Extracted records:
::::::
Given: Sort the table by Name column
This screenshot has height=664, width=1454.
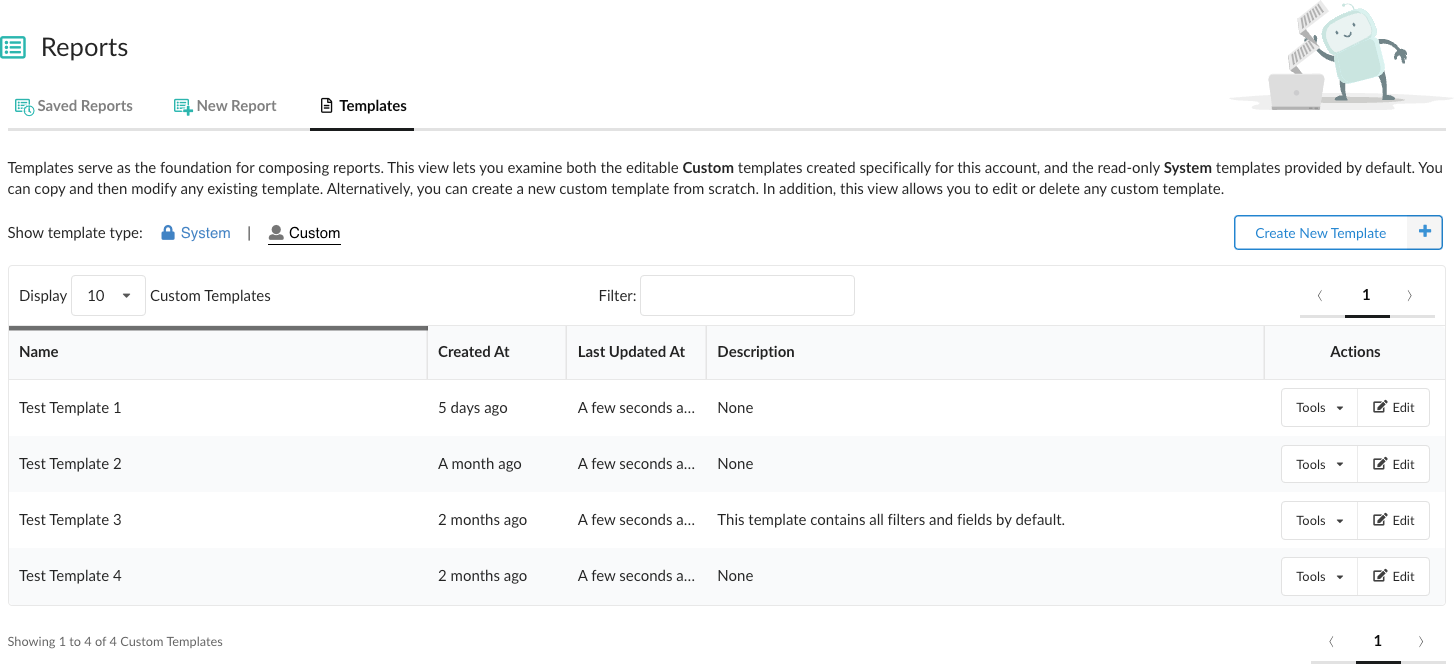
::::::
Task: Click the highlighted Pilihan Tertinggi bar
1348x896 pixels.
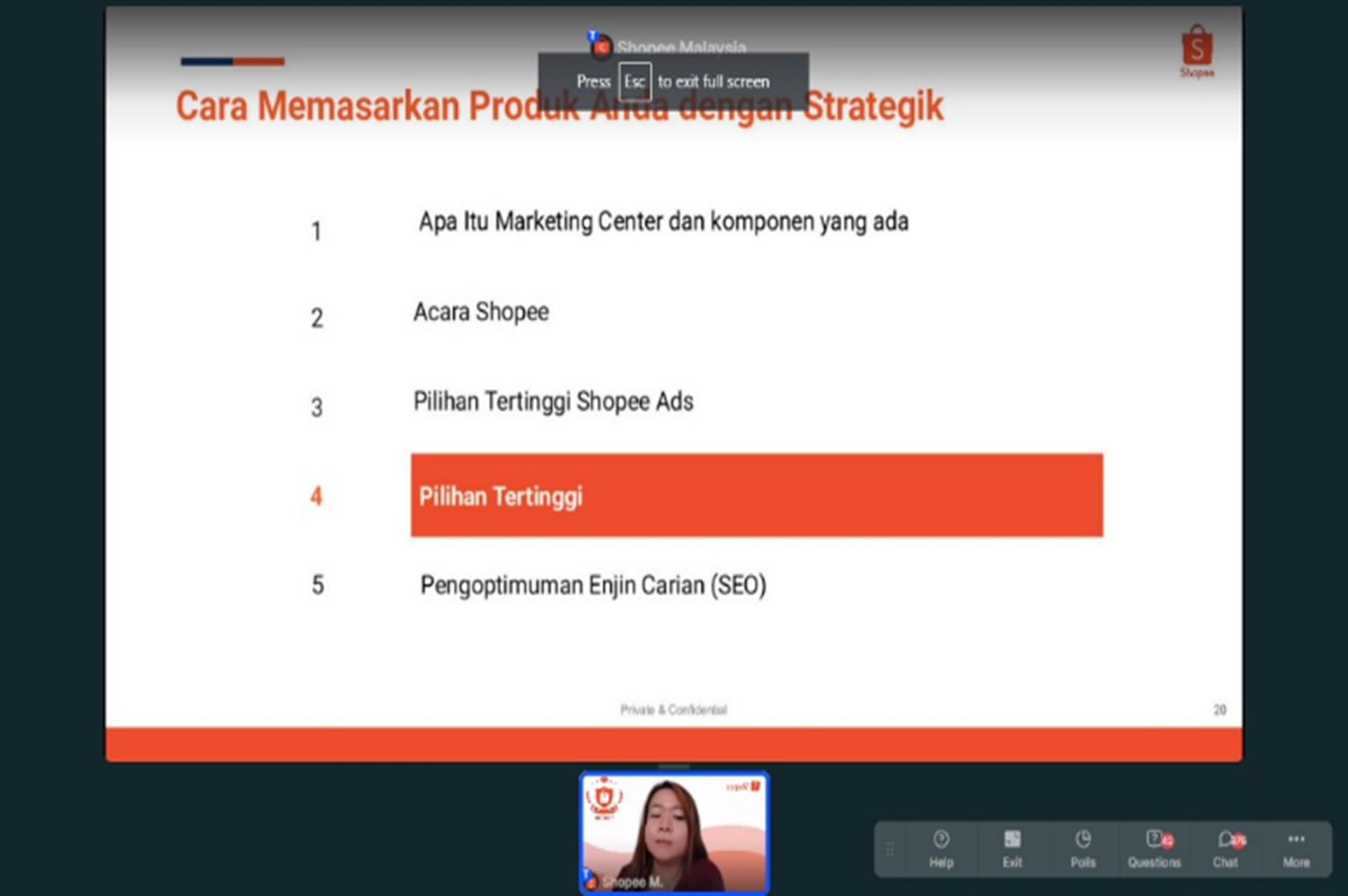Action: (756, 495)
::::::
What is expected:
What you give back should be only the lines of the records above, starting at the line with "Given: Sort the table by Name column" and ending at the line with "This screenshot has height=664, width=1454.", restated word for word.

Response:
Given: Sort the table by Name column
This screenshot has height=664, width=1454.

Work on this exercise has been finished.